There are two major problems in pathologically examining the material of endoscopically resected early gastric carcinoma; whether or not completely resected, and thorough examination for submucosal invasion. In the present study, gastric carcinoma is divided into two groups;well differentiated and poorly differentiated adenocarcinoma.
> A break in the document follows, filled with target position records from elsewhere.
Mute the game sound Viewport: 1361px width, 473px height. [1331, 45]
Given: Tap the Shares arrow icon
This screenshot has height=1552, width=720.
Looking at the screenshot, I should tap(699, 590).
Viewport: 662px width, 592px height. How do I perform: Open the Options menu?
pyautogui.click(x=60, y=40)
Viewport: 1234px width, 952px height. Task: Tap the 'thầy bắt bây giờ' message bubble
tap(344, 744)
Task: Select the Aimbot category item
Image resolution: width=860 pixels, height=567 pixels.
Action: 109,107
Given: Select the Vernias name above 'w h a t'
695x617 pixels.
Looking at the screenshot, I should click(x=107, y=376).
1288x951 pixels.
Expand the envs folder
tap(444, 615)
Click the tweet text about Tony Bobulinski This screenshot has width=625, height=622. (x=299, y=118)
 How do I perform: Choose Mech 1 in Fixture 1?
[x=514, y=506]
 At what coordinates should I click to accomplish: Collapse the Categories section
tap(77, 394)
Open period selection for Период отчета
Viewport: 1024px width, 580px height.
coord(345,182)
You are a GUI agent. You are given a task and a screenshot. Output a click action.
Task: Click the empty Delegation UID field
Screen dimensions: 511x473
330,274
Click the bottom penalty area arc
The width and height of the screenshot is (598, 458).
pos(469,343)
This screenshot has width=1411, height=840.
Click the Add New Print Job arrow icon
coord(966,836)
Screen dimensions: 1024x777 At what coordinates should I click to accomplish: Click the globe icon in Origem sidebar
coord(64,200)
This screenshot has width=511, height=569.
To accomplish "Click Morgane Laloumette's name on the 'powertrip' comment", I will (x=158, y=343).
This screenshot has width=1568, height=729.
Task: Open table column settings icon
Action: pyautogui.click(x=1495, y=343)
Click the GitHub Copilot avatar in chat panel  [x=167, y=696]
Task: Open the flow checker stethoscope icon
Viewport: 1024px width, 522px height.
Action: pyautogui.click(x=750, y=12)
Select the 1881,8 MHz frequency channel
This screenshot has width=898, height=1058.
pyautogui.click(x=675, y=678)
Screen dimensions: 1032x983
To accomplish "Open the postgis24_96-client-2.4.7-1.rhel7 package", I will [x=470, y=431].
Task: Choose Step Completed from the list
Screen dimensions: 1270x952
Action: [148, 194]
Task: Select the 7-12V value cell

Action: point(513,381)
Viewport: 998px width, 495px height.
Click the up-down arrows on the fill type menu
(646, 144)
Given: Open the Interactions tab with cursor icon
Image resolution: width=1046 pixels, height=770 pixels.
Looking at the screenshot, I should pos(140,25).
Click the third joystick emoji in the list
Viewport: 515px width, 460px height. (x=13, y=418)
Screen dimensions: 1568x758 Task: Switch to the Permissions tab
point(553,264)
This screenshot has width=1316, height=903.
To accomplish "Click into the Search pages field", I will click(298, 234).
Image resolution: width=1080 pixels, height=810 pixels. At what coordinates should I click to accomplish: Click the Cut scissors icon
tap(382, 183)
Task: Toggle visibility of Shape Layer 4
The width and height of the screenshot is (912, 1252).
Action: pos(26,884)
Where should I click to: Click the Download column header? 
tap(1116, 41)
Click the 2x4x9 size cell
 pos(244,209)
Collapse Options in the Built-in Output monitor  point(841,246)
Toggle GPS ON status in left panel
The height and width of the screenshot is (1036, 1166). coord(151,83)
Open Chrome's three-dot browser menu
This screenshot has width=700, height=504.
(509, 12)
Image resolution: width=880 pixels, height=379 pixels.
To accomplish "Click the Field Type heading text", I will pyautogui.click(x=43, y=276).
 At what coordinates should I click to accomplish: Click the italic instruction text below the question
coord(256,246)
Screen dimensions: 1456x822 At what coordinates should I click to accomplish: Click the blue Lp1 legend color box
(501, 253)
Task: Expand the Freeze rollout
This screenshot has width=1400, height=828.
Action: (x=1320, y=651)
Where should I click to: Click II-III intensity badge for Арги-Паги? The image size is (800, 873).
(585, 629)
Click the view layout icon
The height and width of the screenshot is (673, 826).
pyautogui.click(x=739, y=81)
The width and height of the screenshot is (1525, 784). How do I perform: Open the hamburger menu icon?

The materials belonging to each group are discussed and evaluated separately.
Conclusions
1) To examine endoscopically resected material, it is indispensable to make adequate microscopic preparations from the material by means of careful stereoscopic examination.
2) In case of well differentiated adenocarcinoma, absence of carcinoma at the margin is sufficient to judge the material completely resected.
3) In case of poorly differentiated adenocarcinoma, the criterion for well differentiated adenocarcinoma does not hold. In our opinion, there should be at least O.5 cm between the margin and carcinoma to judge the material completely resected.
4) In case of incomplete resection of well differentiated adenocarcinoma, endoscopic resection may well be repeated. However, in case of poorly differentiated adenocarcinoma, repeat endoscopic treatment is prohibited and surgical resection should be performed with lymph node dissection.
5) When pathologic examination reveals submucosal invasion of carcinoma, surgical treatment is required as radical therapy of gastric carcinoma.
6) Indication of endoscopic resection should be limited to small mucosal cancer without ulcer or ulcer scar, well differentiated adenocarcinoma less than 2 cm and poorly differentiated adenocarcinoma less than 1 cm in diameter.
7) Endoscopic piecemeal resection of gastric cancer is contraindicated for radical treatment.
In conclusion, making adequate microscopic preparations by means of careful stereoscopic examination is prerequisite for accurate evaluation of endoscopically resected early gastric carcinoma.